Supervisors Have Raised $829,000 To Fund The Campaign To Preserve Their $260,000 Per Year Total Compensation

Two years after San Bernardino County’s voters by a two thirds margin passed Measure K, a political reform initiative that reduced the pay of the total annual compensation of the individual members of the county board of supervisors from $260,000 per year to $60,000 per year and limited holders of that position to a single term in office, the supervisors this year are seeking to displace that refinement with a measure to restore their pay level and allow them to remain in office for at least three terms.
Turning out to support the supervisors in that effort have been a collection of developers, business interests and public employee unions, which are sponsoring the alternative initiative on this year’s ballot, Measure D, who have so far put up more than $829,000.

__Stored data__:
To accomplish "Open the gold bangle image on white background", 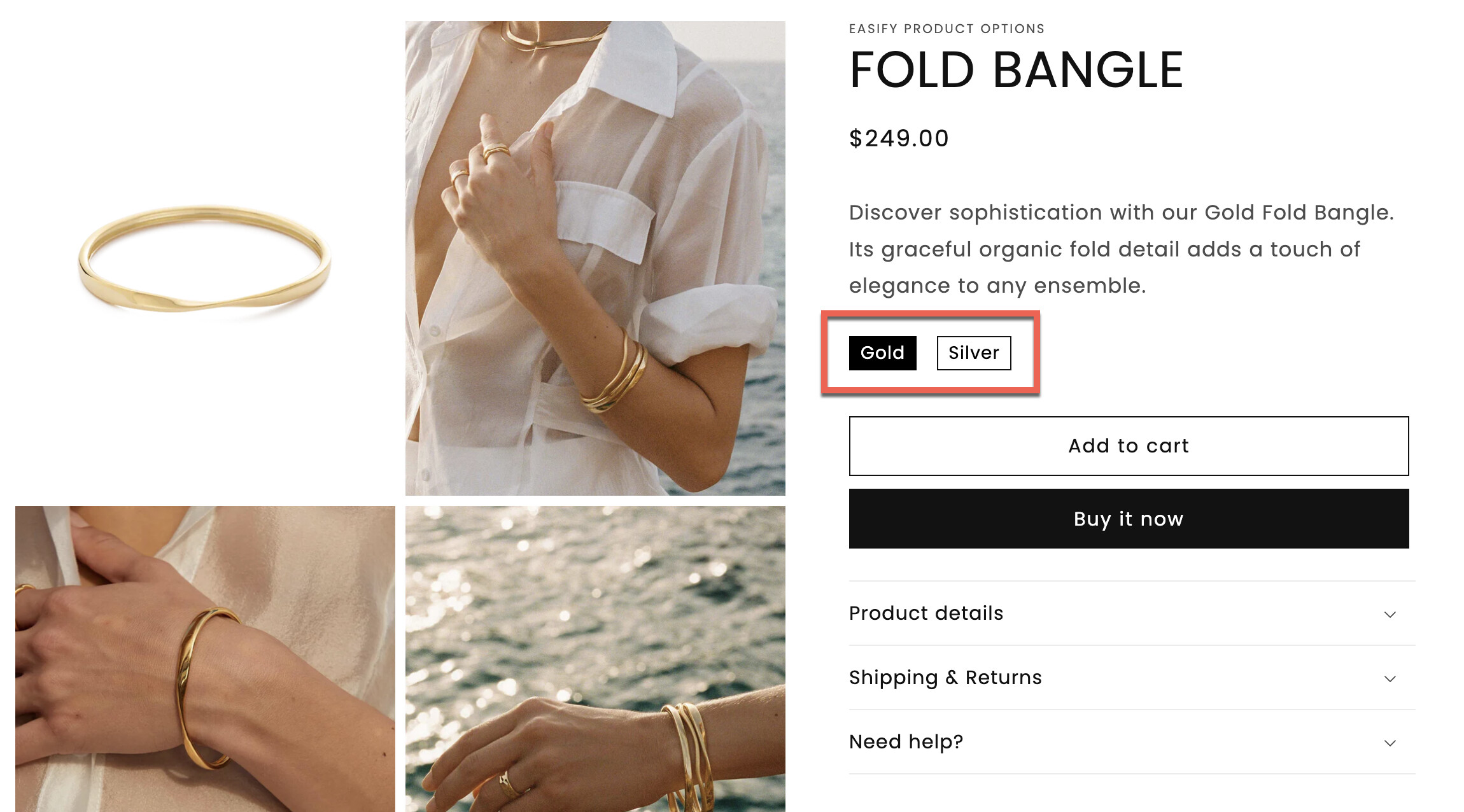I will [x=204, y=258].
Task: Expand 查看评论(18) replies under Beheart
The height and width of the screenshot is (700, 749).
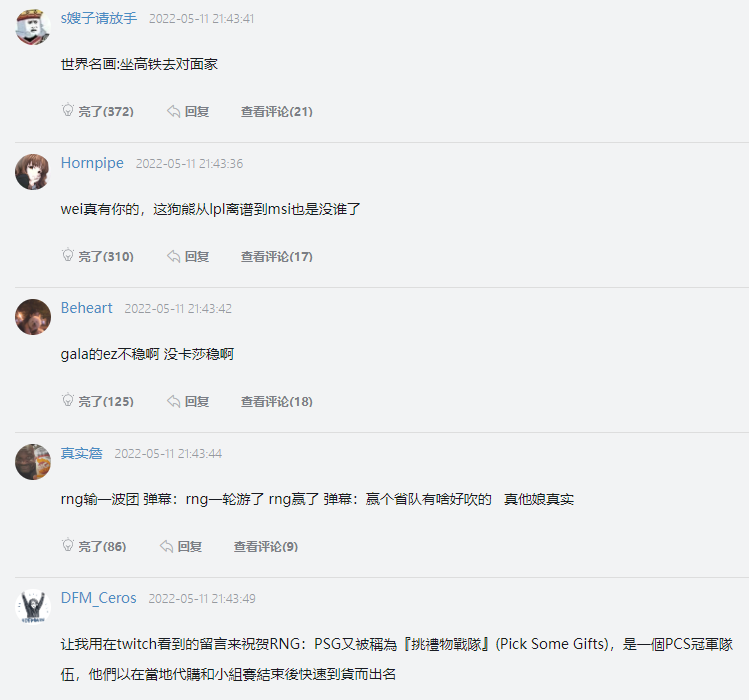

__Goal__: Write out the part of the article on the supervisors' pay between "Supervisors Have Raised" and "more than $829,000.", inclusive, word for word. The material after the article on the supervisors' pay comes from a separate source.

__Finished answer__:
Supervisors Have Raised $829,000 To Fund The Campaign To Preserve Their $260,000 Per Year Total Compensation

Two years after San Bernardino County’s voters by a two thirds margin passed Measure K, a political reform initiative that reduced the pay of the total annual compensation of the individual members of the county board of supervisors from $260,000 per year to $60,000 per year and limited holders of that position to a single term in office, the supervisors this year are seeking to displace that refinement with a measure to restore their pay level and allow them to remain in office for at least three terms.
Turning out to support the supervisors in that effort have been a collection of developers, business interests and public employee unions, which are sponsoring the alternative initiative on this year’s ballot, Measure D, who have so far put up more than $829,000.